** TEXTO DO DOCUMENTO **
O primeiro passo para o cálculo do índice foi calcular o escore Z das variáveis que compõem o índice, de acordo com os procedimentos da Estratégia Z-Celafiscs (Matsudo; Oliveira & Araújo, 2007). A estatística Z permite diagnosticar, em termos percentuais, o quanto um indivíduo se afasta da média populacional em determinada característica. O percentil 98, por exemplo, normalmente utilizado como critério para classificação de talentos motores, corresponde ao escore Z = 2,0, ou seja, o indivíduo encontra-se a dois desvios-padrão acima da média ou entre os 2% melhores da população. Para o cálculo do escore Z da força de arremesso de medicine-ball, velocidade de 20m, distância percorrida no teste de Léger, competência percebida e intangíveis, utilizou-se a média e o desvio-padrão (dados normativos) publicados por Miranda et al. (2024). O escore Z do teste de corrida de 20m foi invertido, de tal forma que maiores valores representassem melhor desempenho. Em seguida, de acordo com a distribuição Normal padronizada, os escores Z foram convertidos para o valor percentil (P) correspondente. Para a variável potencial esportivo avaliado pelo treinador, as classificações ruim, regular, bom, muito e excelente foram arbitrariamente consideradas como sendo os percentis 20, 40, 60, 80 e 100, respectivamente. Assim, o Índice de Potencial Esportivo é um somatório dos percentis dos indicadores avaliados. A premissa é que quanto maior o percentil do escolar nos preditores de talento, maior será o seu potencial esportivo. Portanto, o Índice de Potencial Esportivo varia de 0 a 100, sendo obtido por uma equação linear, composta por três indicadores objetivos (força, velocidade e resistência) e três indicadores subjetivos (competência percebida do aluno e intangíveis e potencial esportivo avaliado pelo professor-treinador). O critério adotado para classificação dos alunos como Talento Esportivo foi o P(90) do Índice de Potencial Esportivo que equivale a uma pontuação >75.

 

Índice de Potencial Esportivo = [P(Arremesso Medicineball 2kg) + P(Velocidade 20m) + P(Teste Léger) + P(Competência Percebida) + P(Intangíveis) + P(Potencial Esportivo)] / 6

 

Análise Estatística

 Os dados foram descritos por meio da média ± desvio-padrão, mínimo e máximo (variáveis quantitativas), frequência absoluta e porcentagens (variáveis qualitativas). As análises foram realizadas separadamente por sexo. Para testar diferenças entre os escolares atletas e não atletas, utilizou-se o teste t de Student para amostras independentes. O pressuposto de normalidade dos dados foi validado pelos valores de assimetria e curtose; e o pressuposto de igualdade de variâncias, pelo teste de Levene. Para testar a associação entre variáveis qualitativas, utilizou-se o teste do Qui-Quadrado (X2). Foram considerados jovens atletas, os escolares que estavam praticando alguma modalidade esportiva pelo menos 2x/sem, sob a orientação de um treinador e que já haviam disputado competições pelo menos ao nível estadual. Os demais foram classificados como não atletas.

Itens de um conjunto de dados:
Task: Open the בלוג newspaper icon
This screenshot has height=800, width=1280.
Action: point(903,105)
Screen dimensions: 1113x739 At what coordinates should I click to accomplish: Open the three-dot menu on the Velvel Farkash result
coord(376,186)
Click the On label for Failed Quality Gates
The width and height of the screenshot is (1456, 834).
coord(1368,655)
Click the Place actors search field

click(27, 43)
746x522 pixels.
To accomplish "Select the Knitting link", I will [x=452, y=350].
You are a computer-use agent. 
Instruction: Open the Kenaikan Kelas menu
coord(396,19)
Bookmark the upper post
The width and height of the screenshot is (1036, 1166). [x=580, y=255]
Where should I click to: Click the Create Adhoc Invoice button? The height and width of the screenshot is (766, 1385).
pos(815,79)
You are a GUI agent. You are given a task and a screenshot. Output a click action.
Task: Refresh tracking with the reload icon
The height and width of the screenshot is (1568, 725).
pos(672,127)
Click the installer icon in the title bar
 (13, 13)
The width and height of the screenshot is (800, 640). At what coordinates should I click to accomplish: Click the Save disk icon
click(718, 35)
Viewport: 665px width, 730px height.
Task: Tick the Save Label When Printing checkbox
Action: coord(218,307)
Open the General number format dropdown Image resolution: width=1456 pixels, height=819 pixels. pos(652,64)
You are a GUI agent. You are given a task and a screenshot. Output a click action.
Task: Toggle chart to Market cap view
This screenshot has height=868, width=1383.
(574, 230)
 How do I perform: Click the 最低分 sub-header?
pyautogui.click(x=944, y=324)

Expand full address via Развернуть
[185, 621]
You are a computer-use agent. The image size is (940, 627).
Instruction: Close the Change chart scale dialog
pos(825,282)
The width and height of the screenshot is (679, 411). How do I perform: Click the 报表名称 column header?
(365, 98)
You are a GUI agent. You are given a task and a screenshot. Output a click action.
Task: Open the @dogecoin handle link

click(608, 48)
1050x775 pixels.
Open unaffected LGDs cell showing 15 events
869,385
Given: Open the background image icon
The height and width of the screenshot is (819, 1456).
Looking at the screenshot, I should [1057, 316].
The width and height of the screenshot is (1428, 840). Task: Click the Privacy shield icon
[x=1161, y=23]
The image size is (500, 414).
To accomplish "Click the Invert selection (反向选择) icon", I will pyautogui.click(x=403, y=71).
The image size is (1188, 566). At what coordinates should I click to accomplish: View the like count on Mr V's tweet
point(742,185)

** TAREFA PROPOSTA 1 **
Liste as variáveis do texto sobre o Índice de Potencial Esportivo cujo escore Z foi calculado com a média e o desvio-padrão publicados por Miranda et al. (2024).
** TAREFA PROPOSTA 2 **
Escreva a continuação do texto sobre o Índice de Potencial Esportivo a partir da frase final, que classifica os demais escolares como não atletas.

** RESPOSTA FINAL 1 **
- Força de arremesso de medicine-ball
- Velocidade de 20m
- Distância percorrida no teste de Léger
- Competência percebida
- Intangíveis

** RESPOSTA FINAL 2 **
A consistência interna do Índice de Potencial Esportivo foi medida pelo coeficiente de correlação Alpha de Cronbach. Utilizou-se o coeficiente de correlação intraclasse (CCI) para a análise da estabilidade do Índice de Potencial Esportivo nos intervalos de 12 meses e 24 meses após a primeira avaliação. Para testar a estabilidade da classificação dos alunos como talento esportivo (índice > 75 vs. índice ≤ 75) no baseline vs. 12 meses e 24 meses, utilizou-se o teste de McNemar. O teste de correlação produto-momento de Pearson foi usado para tesar a relação entre variáveis quantitativas.

A validade de construto e a validade de critério foram avaliadas pelo teste t de Student para amostras independentes. Para a avaliação da validade de construto foram considerados os grupos: alunos selecionados vs. não selecionados para os Jogos da Amizade, tendo como referência o ano de realização da avaliação. Para avaliação da validade de critério (validade preditiva) foram considerados os grupos: alunos medalhistas vs. não medalhistas nos Jogos da Amizade, tendo como referência o ano de realização da avaliação. Os Jogos da Amizade é uma competição escolar anual de nível nacional que reúne os 15 colégios militares do Sistema Colégio Militar do Brasil. Os alunos do CMJF selecionados para disputarem esta competição representam em torno de 10% do total de alunos da escola.

O tamanho do efeito (TE) foi calculado pelo d de Cohen. O TE constitui um meio de determinar se uma diferença entre duas médias possui uma relevância prática. De acordo com Cohen (1992), o TE pode ser classificado como pequeno (d < 0,50), médio (0,50 ≤ d < 0,80) ou grande (d ≥ 0,80). Por fim, utilizou-se a razão de chances (OR) com intervalo de confiança de 95% (IC95%) para estimar a chance de um aluno(a) considerado talento esportivo ser medalhista nos Jogos da Amizade. A análise dos dados foi realizada usando o IBM SPSS Statistics para Windows, versão 24.0 (IBM Corp., Armonk, NY, USA). Em todas as análises, o nível de significância adotado foi de 5%, ou seja, os resultados foram considerados estatisticamente significantes quando p < 0,05.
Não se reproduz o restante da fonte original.